2. Require base references to be entitled to the required entitlements to access attachments on them. In the example outlined in the "Motivation" section, one way to resolve this backdooring issue would be to require that any Vault reference on which the Backdoor attachment is accessed be itself entitled to Withdraw. This way, the var x <- ref[Backdoor]!.sneakyWithdraw(amount: ref.balance) line would fail, as ref is not entitled to Withdraw, and thus Backdoor would not be accessible. In general, for some attachement A requireing entitlement E, v[A] would require that v either be a composite, or a reference entitled to E.

   This idea is convenient because it still allows attachment authors to write most of their use cases as normal, and does not require base resource authors to defend against these kinds of backdooring attacks. There is no harm done in the definition of Backdoor in this model, as if Backdoor is accessible on any base, that base was already able to withdraw anyways, so no rights escalation occurs in practice. However, this is crucially limiting for one major reason: it becomes impossible to write an attachment that has multiple entitlements that should each be individually available. Consider the following use case, an attachment for a Vault that is designed to automatically convert between an A and B currency, e.g (in pseudo-code):

   attachment BConverter for AVault {
       require entitlement Deposit, Withdraw
   
       access(Deposit) deposit(bVault: @BVault) {
           let aVault <- create AVault(b.balance * exchangeRate)
           base.deposit(<- aVault)  // requires Deposit entitlement on base
           destroy bVault
       }
       access(Withdraw) withdraw(amountInB: UFix64): @BVault {
           let amountInA = amountInB * exchangeRate
           let aVault <- base.withdraw(amountInA) // requires Withdraw entitlement on base
           let bVault <- create BVault(a.balance / exchangeRate)
           destroy aVault
           return <- bVault
       }
   }
   

   In this example, the BConverter requires a Deposit and Withdraw entitlement to its AVault base, so that it can deposit into it from its own deposit function, and withdraw from it in its withdraw function. However, it does not need these two entitlements at the same time. So, if we were to require that BConverter is only accessible on AVault references that are entitled to both Deposit and Withdraw, it would not be possible to access a BConverter on an auth(Deposit) AVault reference. This is unfortunate, as there is no reason that we should need to be able to withdraw from an AVault in order to deposit a converted B currency into it.
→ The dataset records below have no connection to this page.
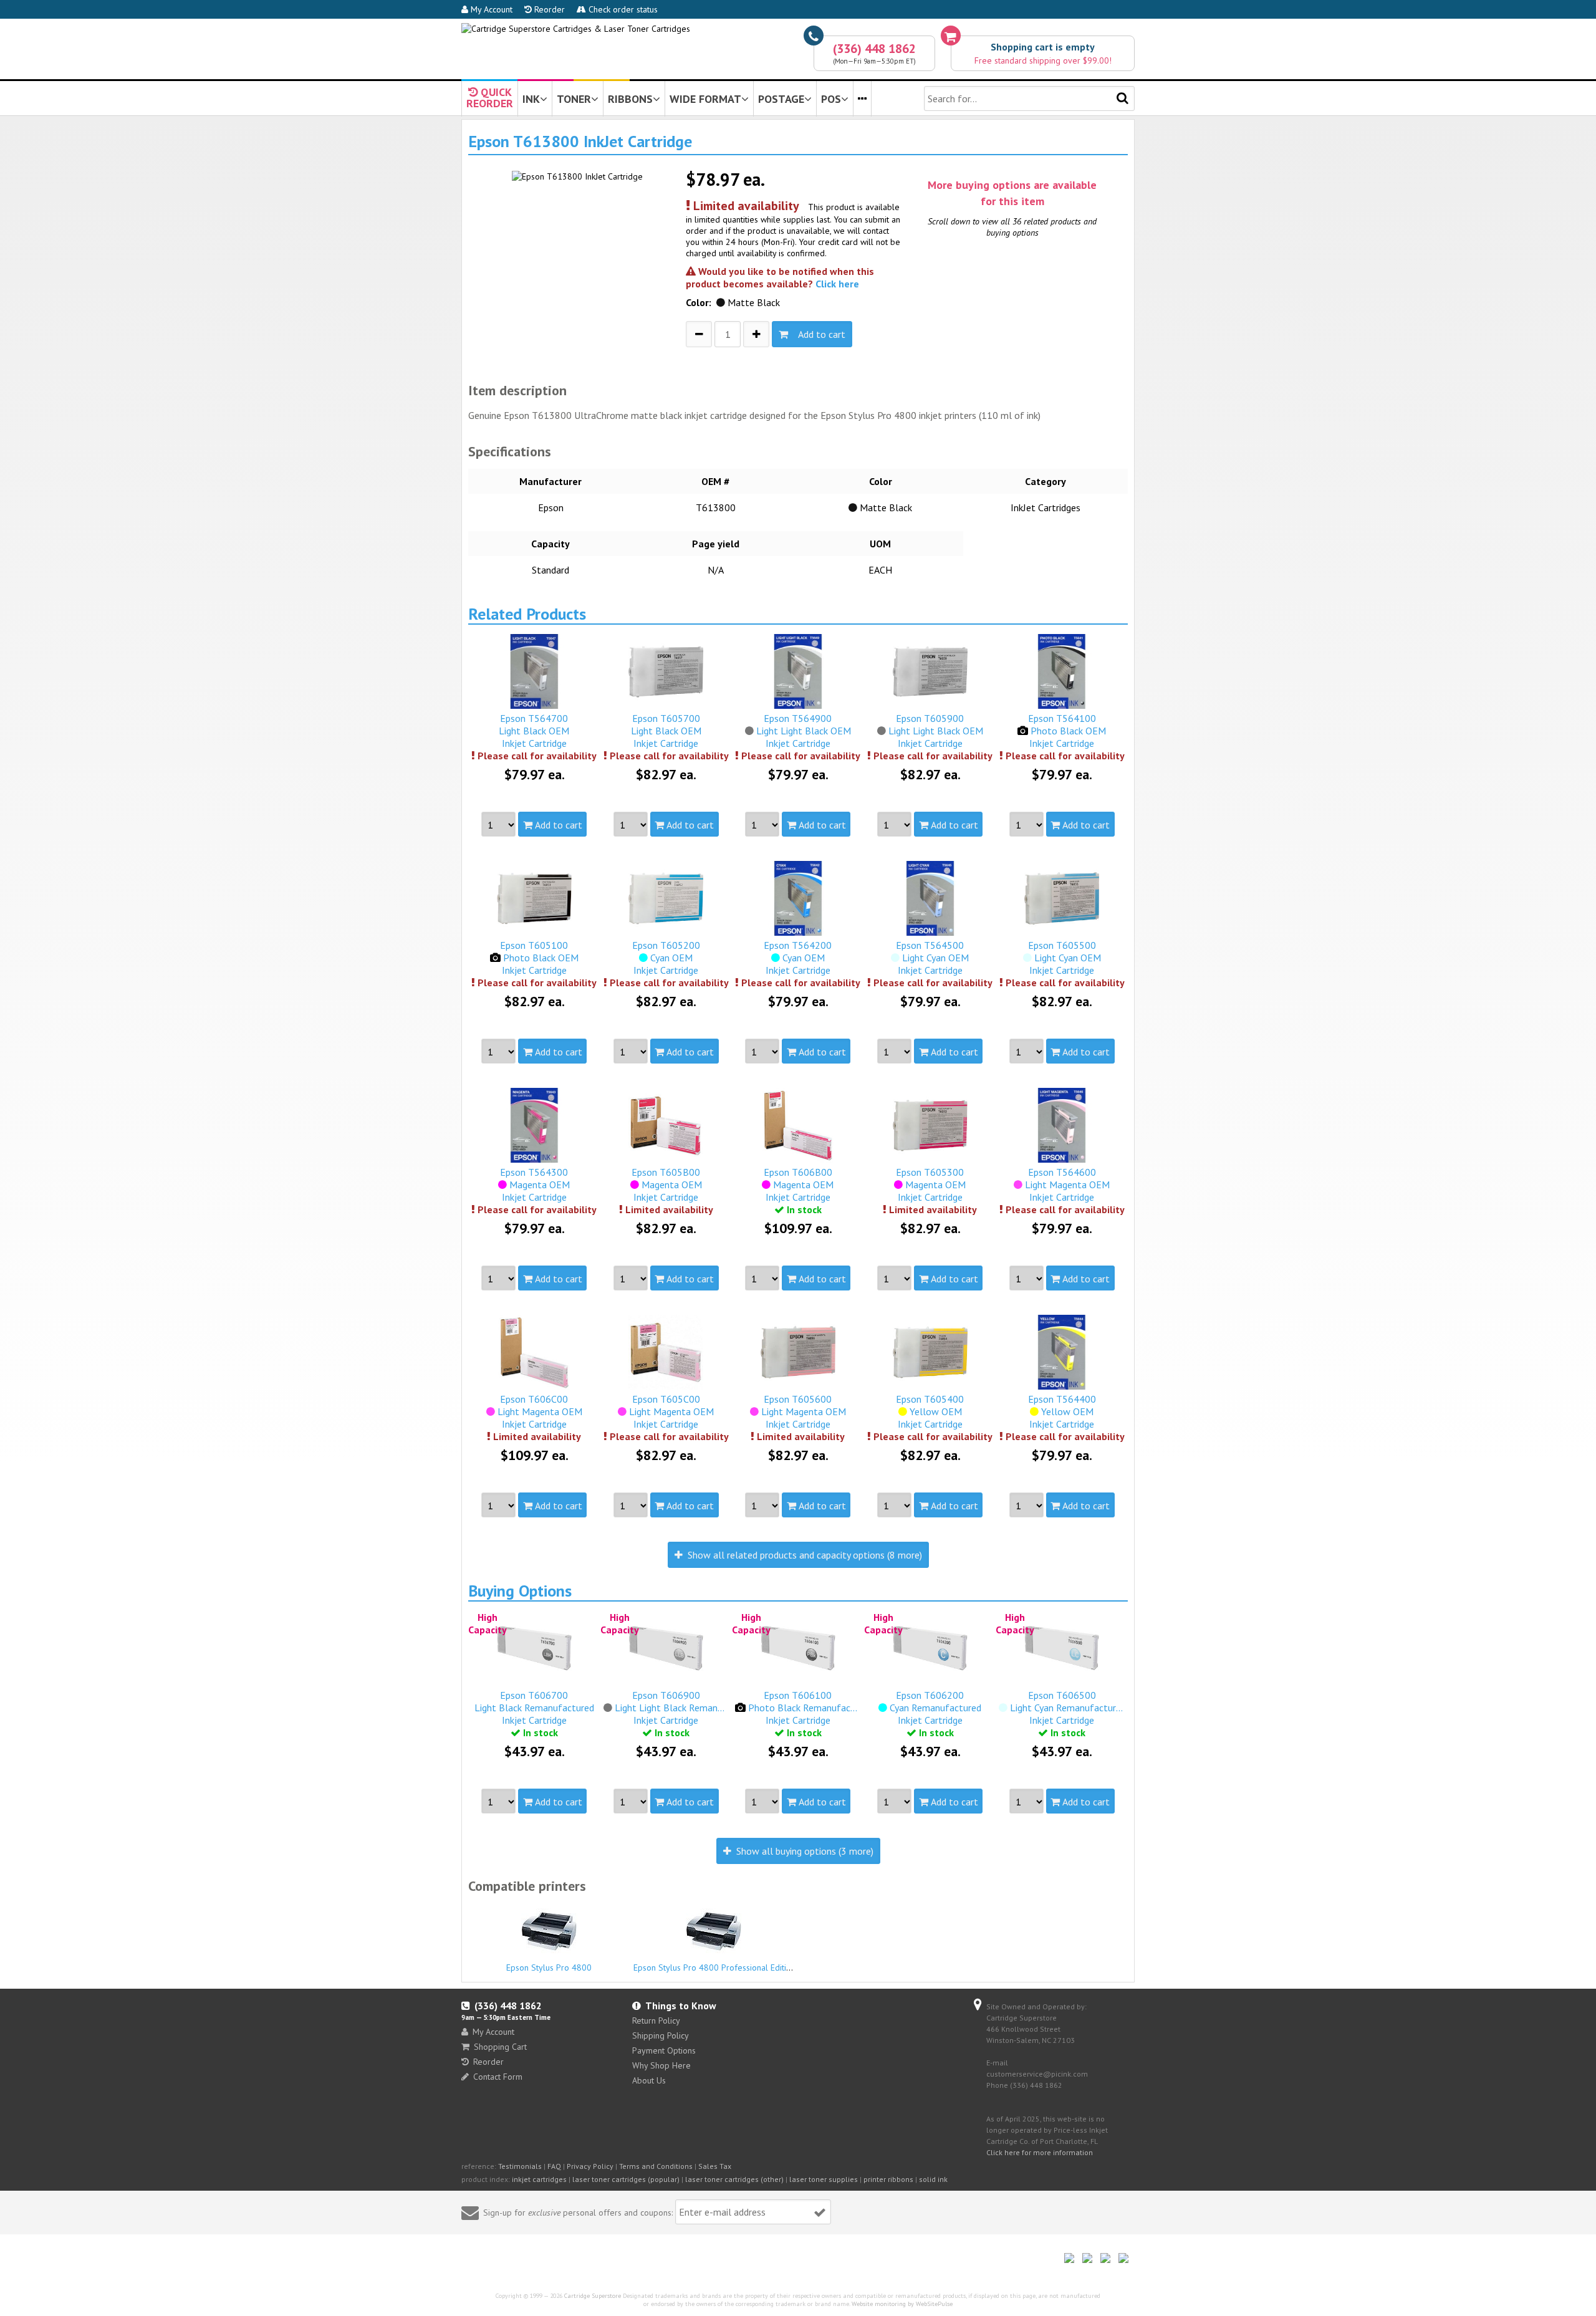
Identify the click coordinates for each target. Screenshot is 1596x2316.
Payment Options (664, 2050)
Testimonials (520, 2166)
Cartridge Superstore (592, 2296)
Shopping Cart (500, 2046)
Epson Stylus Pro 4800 (549, 1967)
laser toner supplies (823, 2179)
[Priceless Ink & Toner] (575, 28)
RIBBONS (630, 99)
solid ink (933, 2179)
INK (531, 99)
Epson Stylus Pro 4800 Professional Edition (714, 1967)
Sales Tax (714, 2166)
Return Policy (656, 2020)
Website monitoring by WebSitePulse (902, 2304)
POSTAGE (781, 99)
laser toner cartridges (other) (734, 2179)
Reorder (548, 9)
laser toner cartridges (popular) (626, 2179)
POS (831, 99)
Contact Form (497, 2076)
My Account (490, 9)
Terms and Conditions (656, 2166)
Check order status (622, 9)
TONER (574, 99)
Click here (837, 283)
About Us (649, 2080)
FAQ (554, 2166)
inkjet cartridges (539, 2179)
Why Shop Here (661, 2065)
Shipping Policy (660, 2035)
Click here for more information (1039, 2152)
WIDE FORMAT (705, 99)
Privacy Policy (590, 2166)
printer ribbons (888, 2179)
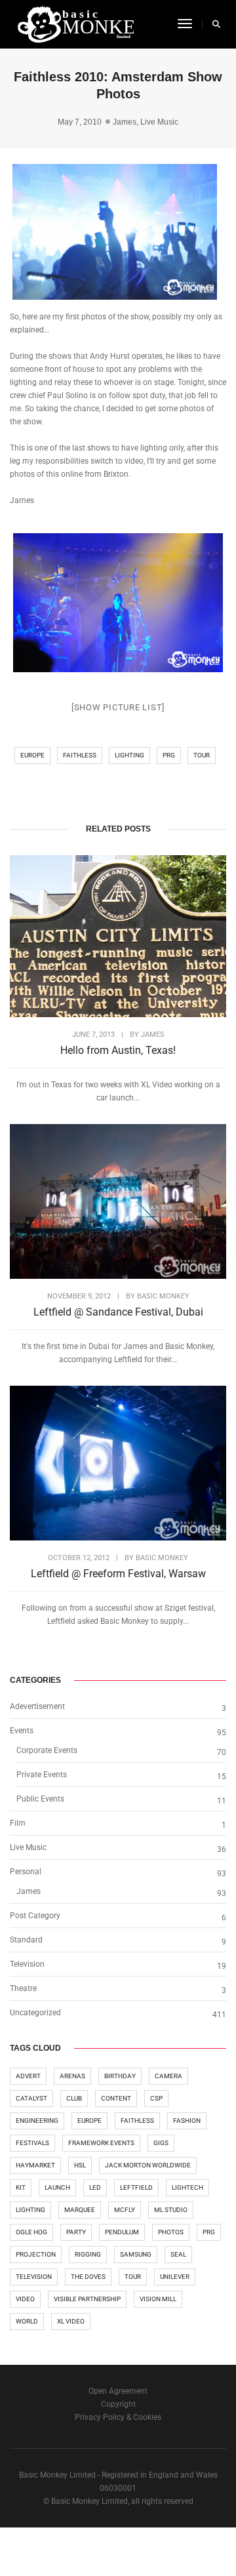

   It could be possible to split the BConverter into two attachments BDepositor and BWithdrawer that each has only one of the two functions and thus requires only one of the two entitlements. Then someone with an auth(Deposit) &AVault could access a BDepositor, while a auth(Withdraw) &AVault would be necessary for to access a BWithdrawer. However, this only works when the entitlements in an attachment can be cleanly split like in this example, in more complex use cases this may not be feasible. It furthermore encourages a coding pattern where attachments must only handle exactly one piece of functionality, and "composition" attachments would become necessary to handle interaction between these many different kinds of attachments. Given that the presence of a sub attachment cannot be guaranteed statically, this would also require attachment authors to explicitly handle all possible combinations of sub-attachments that may or may not be necessary for their logic.

3. Simply remove support for entitlements on attachments. This proposal is maximally safe, in that there is minimal risk of security issues, since it will be impossible to access any entitled features of the base reference. It is, however, also quite limiting, in that it would prevent a large number of potential attachment use cases from being expressible in Cadence.